Et puis c'est toujours ça de moins à faire, n'est-ce pas?
«Cher monsieur Alphonse Allais,
»Vous permettez, dites, que nous vous appelions cher monsieur Alphonse Allais, bien que nous n'ayons pas l'avantage de vous connaître; mais nous vous gobons toutes beaucoup à l'atelier et ça excuse notre familiarité.
»Chaque matin, quand on ouvre le Journal, tout de suite on regarde s'il y a une Vie drôle, et quand il y en a une, ce n'est qu'un cri:
»—Quelle histoire à dormir debout va-t-il encore nous raconter aujourd'hui, cet imbécile-là?
»Rassurez-vous, le mot imbécile est pris ici en bonne part, un peu comme les petites mamans qui appellent leur bébé horreur.
»Votre histoire d'omnibus, surtout, nous a beaucoup gondolées (sic), car nous les connaissons, les omnibus, et surtout le personnel des omnibus, qui se venge bêtement sur les voyageurs et les pauvres petites voyageuses des tracasseries et de l'exploitation des grosses légumes capitalistes2.
»Depuis le jour où votre article sur les omnibus a paru, nous n'avons plus qu'une idée: c'est d'affoler les contrôleurs, et nous y arrivons souvent.
»Témoin, hier:
»Nous avions passé la soirée à la fête de Montmartre. Des jeunes gens très gentils, mais que nous avons tout de même plaqués brusquement, nous avaient offert un saladier chez un troquet du boulevard Rochechouart.
»(Peut-être ne savez-vous pas ce que c'est qu'un saladier3. On vous expliquera ça une autre fois.) Et ça nous avait mises en gaieté.
»Mais l'heure est l'heure, n'est-ce pas? et comme on n'a pas de landaus bouton d'or, nous grimpâmes sur le tramway Place de l'Étoile-La Villette, en demandant une correspondance.
»(En attendant qu'un riche Bolivien nous offre un petit hôtel rue Fortuny, nous demeurons chez nos parents, boulevard de Charonne.)
»Sur le trajet, mon amie Lucienne ne disait rien. Évidemment, elle ruminait quelque chose, mais je me demandais quoi.
»Je fus bientôt fixée.
»Nous descendîmes à La Villette, et je me disposais à me diriger vers le bureau de La Villette-Place du Trône, quand Lucienne m'arrêta.
»Avec un culot d'enfer, elle s'avança vers le contrôleur et lui demanda, en montrant nos deux correspondances:
»—Qu'est-ce que c'est que ces petits cartons-là?
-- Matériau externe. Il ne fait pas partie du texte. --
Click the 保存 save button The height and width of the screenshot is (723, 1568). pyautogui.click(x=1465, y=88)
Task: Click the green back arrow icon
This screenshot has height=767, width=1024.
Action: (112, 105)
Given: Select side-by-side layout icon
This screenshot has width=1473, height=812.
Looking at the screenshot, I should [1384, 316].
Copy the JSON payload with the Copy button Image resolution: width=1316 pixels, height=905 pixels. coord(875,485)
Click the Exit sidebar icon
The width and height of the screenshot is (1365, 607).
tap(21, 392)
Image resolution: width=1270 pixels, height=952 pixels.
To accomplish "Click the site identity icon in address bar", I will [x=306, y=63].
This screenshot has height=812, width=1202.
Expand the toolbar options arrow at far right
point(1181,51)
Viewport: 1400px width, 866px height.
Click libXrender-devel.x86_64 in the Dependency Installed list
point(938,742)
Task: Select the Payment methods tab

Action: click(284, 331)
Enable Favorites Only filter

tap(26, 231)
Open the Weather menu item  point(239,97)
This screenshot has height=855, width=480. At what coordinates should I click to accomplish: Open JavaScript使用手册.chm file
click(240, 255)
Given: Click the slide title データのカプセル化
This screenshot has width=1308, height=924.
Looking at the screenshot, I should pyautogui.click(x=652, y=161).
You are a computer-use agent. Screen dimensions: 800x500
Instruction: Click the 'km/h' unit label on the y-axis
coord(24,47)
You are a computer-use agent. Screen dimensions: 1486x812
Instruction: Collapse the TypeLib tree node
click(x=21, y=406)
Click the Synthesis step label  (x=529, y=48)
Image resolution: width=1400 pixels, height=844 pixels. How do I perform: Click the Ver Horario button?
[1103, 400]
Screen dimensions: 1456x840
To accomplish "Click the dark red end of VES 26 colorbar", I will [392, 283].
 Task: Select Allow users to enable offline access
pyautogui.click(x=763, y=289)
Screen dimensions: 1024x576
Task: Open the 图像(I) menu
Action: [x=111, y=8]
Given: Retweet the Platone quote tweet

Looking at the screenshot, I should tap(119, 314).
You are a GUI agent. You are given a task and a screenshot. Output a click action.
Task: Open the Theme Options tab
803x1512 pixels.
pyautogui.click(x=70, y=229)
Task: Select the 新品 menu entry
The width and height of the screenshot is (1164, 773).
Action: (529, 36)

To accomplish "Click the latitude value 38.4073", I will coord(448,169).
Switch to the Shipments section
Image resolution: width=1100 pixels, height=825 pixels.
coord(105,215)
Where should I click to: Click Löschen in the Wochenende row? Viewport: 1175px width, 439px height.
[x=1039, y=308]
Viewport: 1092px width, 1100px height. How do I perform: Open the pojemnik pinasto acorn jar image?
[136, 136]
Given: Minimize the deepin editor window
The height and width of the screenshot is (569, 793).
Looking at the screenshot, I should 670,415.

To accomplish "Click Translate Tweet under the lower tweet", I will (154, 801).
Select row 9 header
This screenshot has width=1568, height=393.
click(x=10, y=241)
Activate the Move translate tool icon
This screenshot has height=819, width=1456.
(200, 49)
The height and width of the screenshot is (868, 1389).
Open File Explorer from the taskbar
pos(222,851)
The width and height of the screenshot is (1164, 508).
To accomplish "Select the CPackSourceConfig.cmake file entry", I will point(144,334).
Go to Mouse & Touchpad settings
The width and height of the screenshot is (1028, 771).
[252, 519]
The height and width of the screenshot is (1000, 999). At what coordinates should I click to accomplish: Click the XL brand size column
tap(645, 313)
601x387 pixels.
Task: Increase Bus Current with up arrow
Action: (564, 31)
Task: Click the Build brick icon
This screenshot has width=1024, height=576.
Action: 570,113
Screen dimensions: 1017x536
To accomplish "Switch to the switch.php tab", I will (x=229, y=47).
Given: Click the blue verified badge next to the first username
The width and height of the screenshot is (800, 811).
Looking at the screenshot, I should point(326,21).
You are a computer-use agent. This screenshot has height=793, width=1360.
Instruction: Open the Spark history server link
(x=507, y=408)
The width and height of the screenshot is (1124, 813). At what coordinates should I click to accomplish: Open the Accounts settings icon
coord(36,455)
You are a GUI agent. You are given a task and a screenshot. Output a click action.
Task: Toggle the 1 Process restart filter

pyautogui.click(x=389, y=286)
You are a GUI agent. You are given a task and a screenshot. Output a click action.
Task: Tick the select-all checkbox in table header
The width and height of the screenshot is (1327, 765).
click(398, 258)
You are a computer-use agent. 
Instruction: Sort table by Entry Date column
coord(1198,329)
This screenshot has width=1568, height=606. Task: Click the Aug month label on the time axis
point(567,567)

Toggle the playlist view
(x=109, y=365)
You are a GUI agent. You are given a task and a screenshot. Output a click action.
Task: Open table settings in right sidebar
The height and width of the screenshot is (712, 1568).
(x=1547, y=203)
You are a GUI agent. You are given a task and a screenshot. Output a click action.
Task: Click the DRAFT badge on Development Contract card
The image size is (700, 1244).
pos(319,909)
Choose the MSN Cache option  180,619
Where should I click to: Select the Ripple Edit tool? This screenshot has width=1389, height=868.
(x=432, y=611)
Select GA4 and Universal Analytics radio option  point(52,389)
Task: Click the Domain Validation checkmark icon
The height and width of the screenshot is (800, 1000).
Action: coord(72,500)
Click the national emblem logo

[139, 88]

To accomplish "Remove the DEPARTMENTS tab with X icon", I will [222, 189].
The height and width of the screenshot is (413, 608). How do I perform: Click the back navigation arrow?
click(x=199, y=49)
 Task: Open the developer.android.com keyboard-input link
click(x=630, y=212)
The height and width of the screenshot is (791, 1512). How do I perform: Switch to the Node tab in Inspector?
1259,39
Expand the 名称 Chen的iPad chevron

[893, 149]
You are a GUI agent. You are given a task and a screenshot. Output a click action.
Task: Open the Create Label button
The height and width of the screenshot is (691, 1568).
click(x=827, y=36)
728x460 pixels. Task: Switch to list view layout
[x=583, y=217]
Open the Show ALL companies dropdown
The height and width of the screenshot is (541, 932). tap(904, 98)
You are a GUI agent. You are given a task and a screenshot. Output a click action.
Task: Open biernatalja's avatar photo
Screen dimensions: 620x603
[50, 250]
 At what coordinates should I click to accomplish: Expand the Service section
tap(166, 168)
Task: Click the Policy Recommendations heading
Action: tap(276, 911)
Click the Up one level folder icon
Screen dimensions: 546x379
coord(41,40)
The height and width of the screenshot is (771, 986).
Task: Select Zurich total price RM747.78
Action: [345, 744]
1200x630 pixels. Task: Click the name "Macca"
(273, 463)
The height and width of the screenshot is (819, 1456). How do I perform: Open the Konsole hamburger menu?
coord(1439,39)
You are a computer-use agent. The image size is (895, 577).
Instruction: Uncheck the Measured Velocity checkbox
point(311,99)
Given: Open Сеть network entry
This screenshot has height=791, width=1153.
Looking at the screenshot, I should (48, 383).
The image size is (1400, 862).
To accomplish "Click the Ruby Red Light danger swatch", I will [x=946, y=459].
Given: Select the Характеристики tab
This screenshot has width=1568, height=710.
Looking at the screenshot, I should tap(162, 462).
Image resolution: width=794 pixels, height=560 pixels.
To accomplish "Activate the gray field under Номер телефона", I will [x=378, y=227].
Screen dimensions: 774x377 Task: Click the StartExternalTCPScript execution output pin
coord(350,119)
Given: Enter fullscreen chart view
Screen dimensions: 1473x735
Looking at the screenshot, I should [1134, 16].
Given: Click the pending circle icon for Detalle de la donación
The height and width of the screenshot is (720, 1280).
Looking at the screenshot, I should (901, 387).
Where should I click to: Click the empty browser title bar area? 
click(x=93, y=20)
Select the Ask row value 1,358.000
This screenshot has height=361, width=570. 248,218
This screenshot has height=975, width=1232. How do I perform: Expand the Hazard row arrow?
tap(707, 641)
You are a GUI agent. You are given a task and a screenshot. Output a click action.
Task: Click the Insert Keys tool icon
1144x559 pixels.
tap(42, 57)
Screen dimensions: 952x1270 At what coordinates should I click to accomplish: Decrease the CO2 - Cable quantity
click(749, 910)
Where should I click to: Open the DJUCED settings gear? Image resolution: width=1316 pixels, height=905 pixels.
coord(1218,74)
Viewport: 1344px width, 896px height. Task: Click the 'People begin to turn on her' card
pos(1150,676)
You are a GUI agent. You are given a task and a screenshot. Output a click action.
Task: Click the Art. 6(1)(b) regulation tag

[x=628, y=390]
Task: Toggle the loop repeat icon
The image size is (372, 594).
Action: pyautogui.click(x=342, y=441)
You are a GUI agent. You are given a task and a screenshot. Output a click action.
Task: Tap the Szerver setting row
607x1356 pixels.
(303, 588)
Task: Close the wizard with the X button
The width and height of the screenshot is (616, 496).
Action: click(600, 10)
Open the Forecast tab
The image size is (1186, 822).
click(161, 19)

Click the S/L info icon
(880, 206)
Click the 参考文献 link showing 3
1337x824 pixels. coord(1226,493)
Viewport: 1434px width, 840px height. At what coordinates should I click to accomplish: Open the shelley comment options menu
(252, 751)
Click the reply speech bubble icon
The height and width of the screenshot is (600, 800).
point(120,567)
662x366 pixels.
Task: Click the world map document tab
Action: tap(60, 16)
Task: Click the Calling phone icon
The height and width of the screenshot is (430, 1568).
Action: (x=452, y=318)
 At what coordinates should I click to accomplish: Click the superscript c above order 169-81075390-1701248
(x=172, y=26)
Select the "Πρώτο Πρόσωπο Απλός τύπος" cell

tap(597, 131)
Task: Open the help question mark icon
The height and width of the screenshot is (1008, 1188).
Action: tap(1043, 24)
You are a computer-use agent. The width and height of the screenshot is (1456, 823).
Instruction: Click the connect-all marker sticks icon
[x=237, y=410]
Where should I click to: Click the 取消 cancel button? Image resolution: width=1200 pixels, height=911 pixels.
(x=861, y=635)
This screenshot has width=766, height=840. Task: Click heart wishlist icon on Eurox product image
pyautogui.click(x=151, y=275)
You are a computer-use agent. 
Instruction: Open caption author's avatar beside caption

»—Mais, mademoiselle, ce sont des correspondances.
»—Très bien!… Et ces correspondances nous donnent le droit de monter, sans rien payer, sur un omnibus qui correspond avec celui que nous quittons?
»—Parfaitement!
»—Mais, dites-moi! Ma correspondance n'est valable qu'à la condition qu'on ne quitte pas le bureau auquel on est descendu?
»—Parfaitement!
»—Parfaitement, vous-même! Nous n'allons pas quitter le bureau pour ne pas perdre notre correspondance. Nous allons attendre ici le tramway de la Place du Trône.
»—Mais il ne passe pas ici, mademoiselle. Il faut que vous alliez le prendre au bureau là-bas.
»—Non, non, nous ne voulons pas quitter le bureau où nous sommes descendues. Notre correspondance ne vaudrait plus rien. Et puis, nous n'avons pas pris le tramway pour faire le trajet à pied.
»(Il faut vous dire, au cas où vous l'ignoreriez, que le bureau de La Villette-Place du Trône est situé à plus de 100 mètres de celui de l'Étoile-La Villette auquel il correspond soi-disant.)
»Je vous fais grâce du reste du dialogue. Le malheureux contrôleur devenait fou furieux devant l'aplomb et la logique de Lucienne. Moi, j'étais malade de rire.
»À la fin, comme il fallait bien rentrer, nous prîmes notre tramway, après cette terrible menace:
»—Nous reviendrons demain avec un huissier, et si la voiture ne vient pas nous prendre ici même, nous la ferons marcher, votre sale Compagnie.